A YouGov survey conducted last week demonstrates that I was wrong5.

Participants were asked the same question regarding various public services ranging from hospitals to banks. The question was whether the service was best run by the public sector, the private sector or that it doesn't matter as long as standards of service are maintained. 

The answer is no-brainer. It doesn't matter as long as standards are maintained. That's assuming that people actually want good public services, which for the most part I'll take as read. But given that assumption, the answer is just as clear as that the psychopath is more probably a teacher.

Seems I'm in a minority, however. Our survey said:

The immediate conclusion we might draw from these results is that 18% of the population want hospitals run by the private sector, but I see something far more depressing. What we can read from that first line is that 92% of the population do NOT want standards to be maintained in hospitals. Given the choice between standards and observance of political dogma they chose their own flavour of dogma.

Now you might disagree with my interpretation, you might say that what people are saying is that they favour public hospitals because that's the best way to maintain standards. That may be how people are thinking, but if so it's another fine example of the Conjunction Fallacy. Only if you have absolute certainty that your way of doing things is the way that maintains standards do the two options become equivalent. That's a megalomaniacal degree of certainty. And even then, it only makes the two options equal, so the answer should be 'don't know'.

I've tried to think of other explanations. Maybe the participants were just too busy to think about it and defaulted to a dogmatic response? But the problem is that here the pragmatic answer is the easy answer: we want what's best. It's only in the real world that things get difficult, when asking for what's best prompts the difficult follow-up question: and how are we going to achieve that? If people aren't even prepared to think in the easy case, what hope have we in the difficult?

I can't make sense of it, and yet it makes sense of much of my experience of politics. I'd always assumed that people were like me, that even when we disagree on policy our starting point is what is best for the country. But it turns out that that isn't the case - when  asked directly, most people favour dogma.

What's missing from the survey is a more direct, neutral question: Do you favour a) whatever maintains standards or b) an ideological solution. I suspect in that case more would favour option a), but if so it would only tell us that people don't recognize their own opinions as ideological.

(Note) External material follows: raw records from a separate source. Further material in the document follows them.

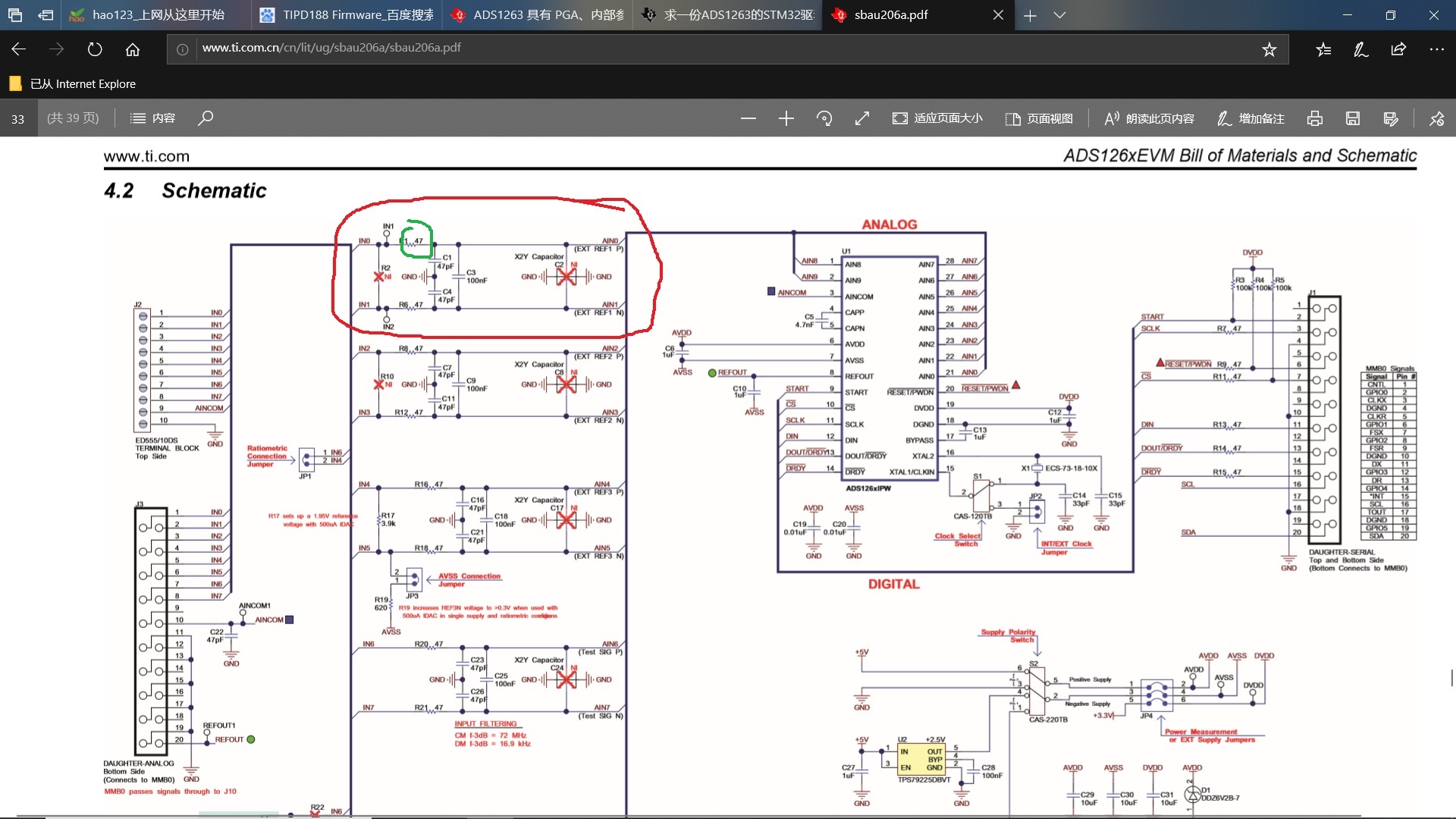The width and height of the screenshot is (1456, 819).
Task: Zoom out with the minus icon
Action: pyautogui.click(x=748, y=118)
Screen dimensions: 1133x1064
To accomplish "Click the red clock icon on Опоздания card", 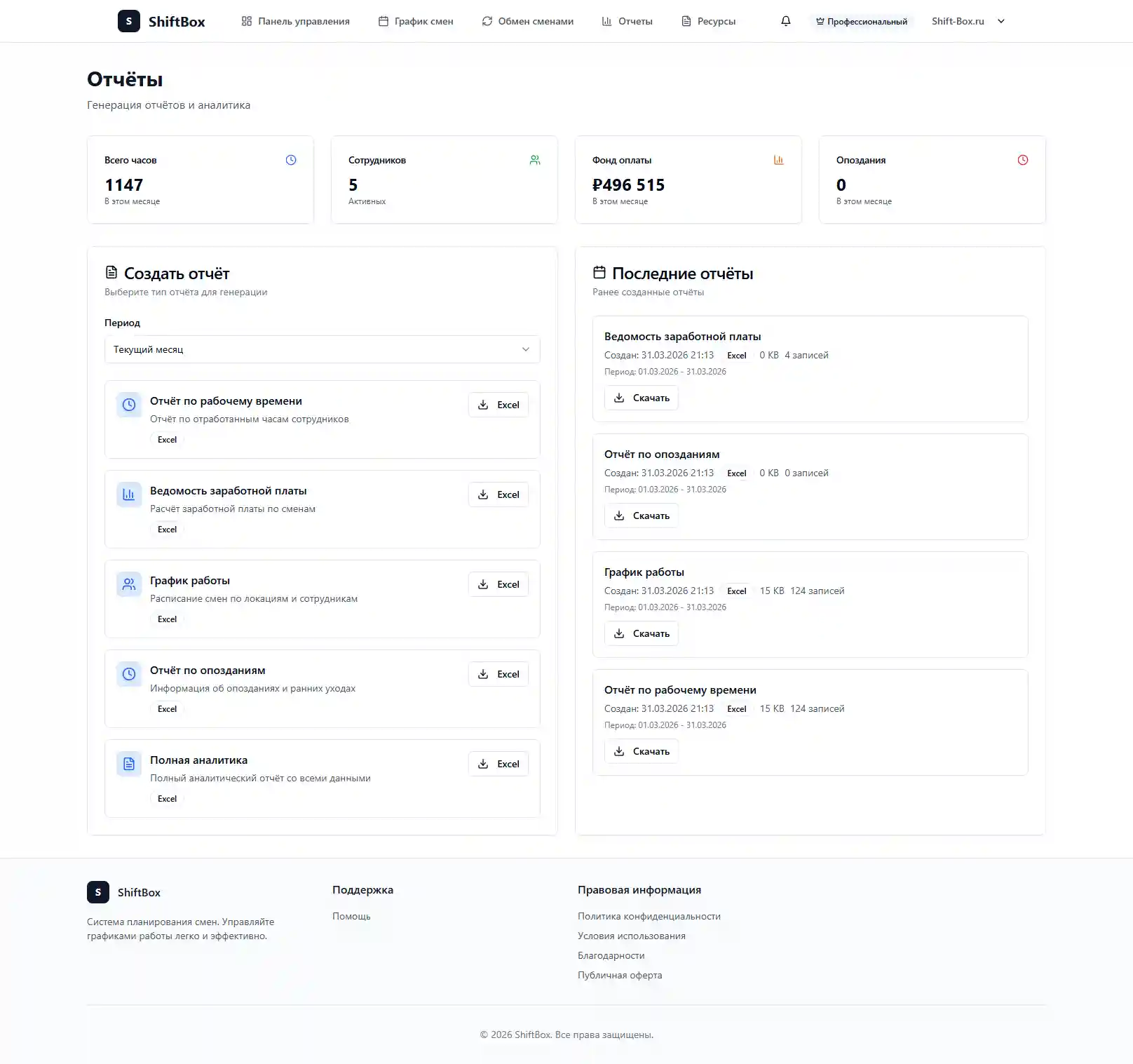I will (1022, 160).
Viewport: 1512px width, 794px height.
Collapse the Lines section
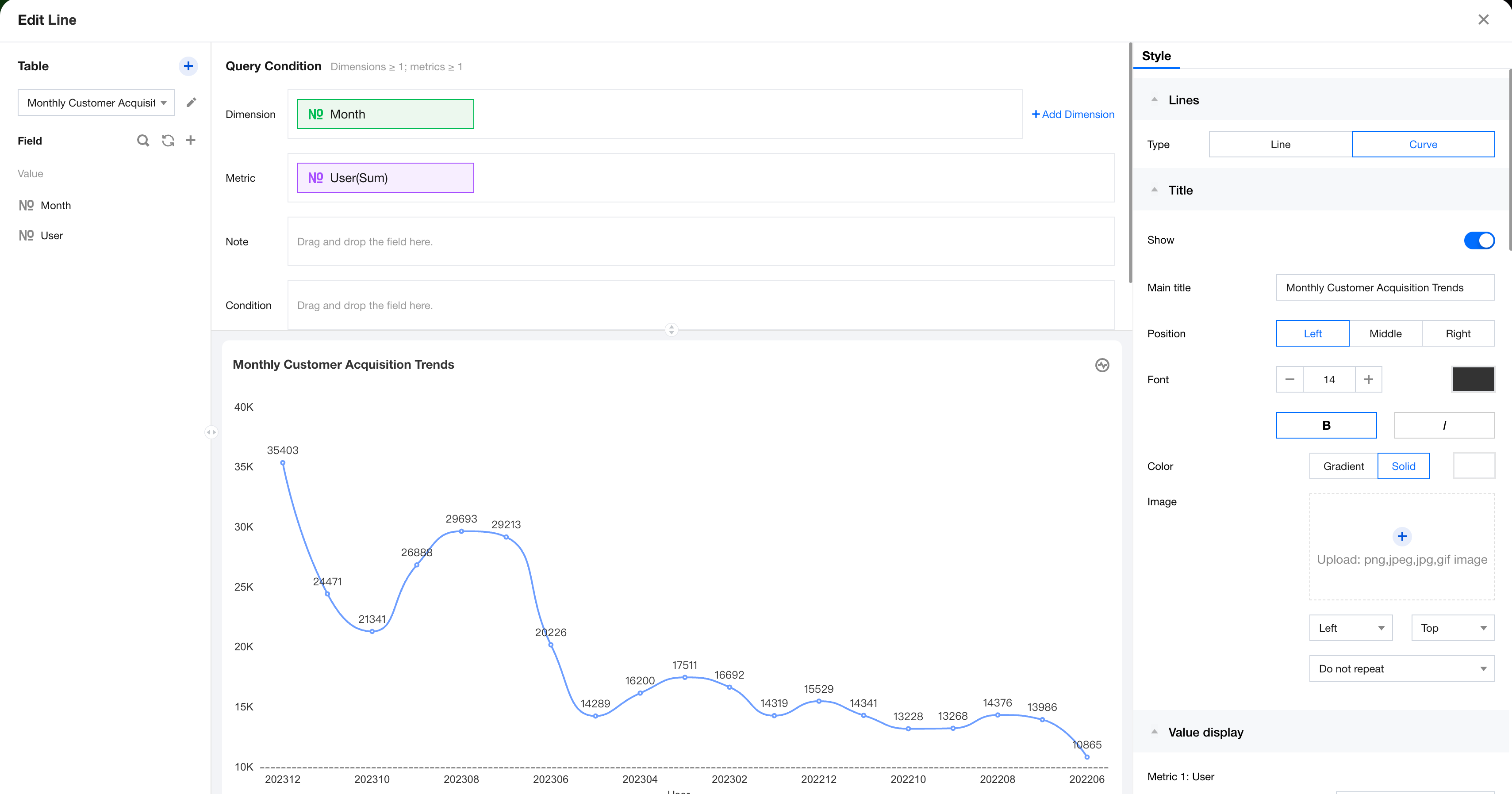[x=1155, y=99]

There was one further breakdown of the data, however, looking at the tendency to choose the pragmatic option (maintaining standards) broken down by party support:

In all cases but one, Conservatives were more likely to choose the pragmatic option than Labour voters. It's not great news for them - the pragmatists are still a minority - but it still seems to be a significant difference.

Which is odd, since one of the most common accusations thrown by the left is that is that it is the right who are ideologically driven. It seems that if there is a difference, dogmatism is slightly more a feature of the left.

But that's a digression. Being pragmatical doesn't mean that you come up with better policies, but it does at least give you a chance. If you can't even admit that you'd prefer good standards to the implementation of an ideology, what contribution are you really making?

I'll always place myself firmly in that minority cyan block in the middle of the chart. And if, like most people, you don't place yourself there, then what's the prospect of any discussion between us?